Jonathan Abrams had worked previously at Netscape on the Navigator browser. In 1998 he founded HotLinks that ranked sites by users’ preferences. It grew to 500,000 users but ran out of cash when the dotcom bubble burst.
Abrams studied Match.com and was concerned about the notion of linking an online profile with an individual’s off-line real self. He came up with an approach where the user would publish a profile and then create a network of friends for intercommunication. He foresaw that having mutual friends made dating approaches easier. He produced a system to test the idea and patented it. It calculated networking connections between users up to four degrees of separation.

Friendster launched in March 2003 and by June there were 800,000 users; by autumn this had grown to 2 million.
Its calculation of connections became an issue as the sheer scope of the arithmetic expanded exponentially and the service proved slow as a result. The approach adopted was to throw expensive hardware and software at it rather than to modify the general process. Abrams appeared more engrossed in the publicity the operation was generating than resolving its internal issues.
He turned down a $30m offer from Google for Friendster and instead raised $13m funding in 2003. But this diluted him to a one-third ownership and he no longer exercised control of the operation. The organisation added a layer of august individuals to run the day-to-day business but these egos failed to agree on an approach and became more involved in internal politics than addressing user needs.
When they finally looked at the users they found these peaked at 2.00am. Further investigation revealed most were located in Asia, yet the company was spending its marketing monies in the USA! It also showed that dating was not the main application; reviewing each other’s interests was the draw.

2009 There were 75 million users, with 90% of the traffic in Asia. Friendster was acquired by Tan Sri Vincent Tan’s MOL Global in Malaysia and the site was relaunched as part of the takeover.
By 2011 Friendster had 115 million registered users and recorded 19 million page views per month. It was offered in a range of Asian languages in addition to English and Spanish. Friendster predated MySpace, Facebook and others that became more successful; its failings became a Harvard Business School case study.

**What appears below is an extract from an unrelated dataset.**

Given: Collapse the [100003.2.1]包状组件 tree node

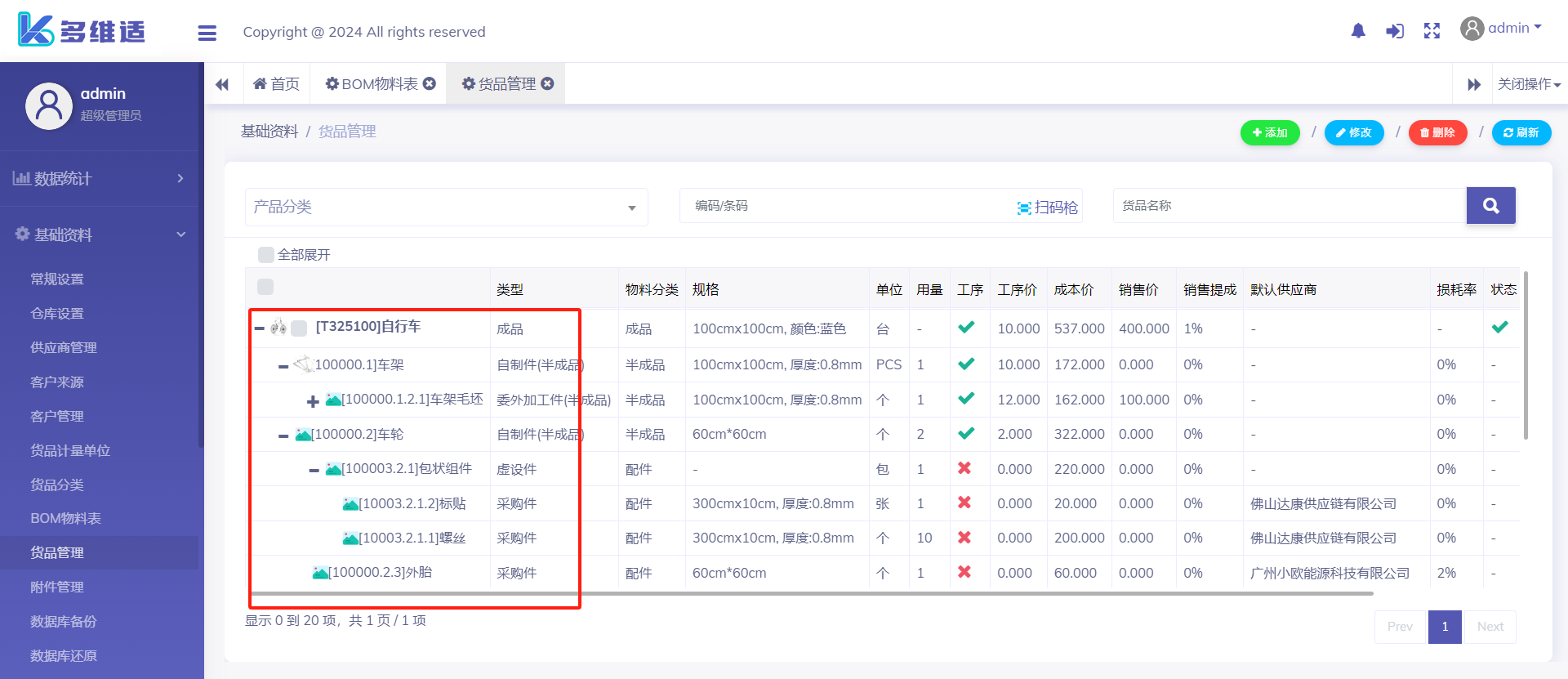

July 2000 the British couple Julie and Stephen Pankhurst launched Friends Reunited; inside eighteen months it had 2.5 million users. In 2002 it went international with sites in Australia, New Zealand and South Africa. It was sold in 2005 to the UK ITV television company for £120m.
The site had a chequered press when it emerged that some employers used it to screen staff applications. Also a number of individuals met up with old flames and walked away from current relationships. Comments about teachers made on the site became the basis for a series of legal actions.
Friends Reunited seemed to lose its way as the whole social networking scene took off. The site was sold in August 2009 for just £25m to a DC Thomson subsidiary, BrightSolid Limited.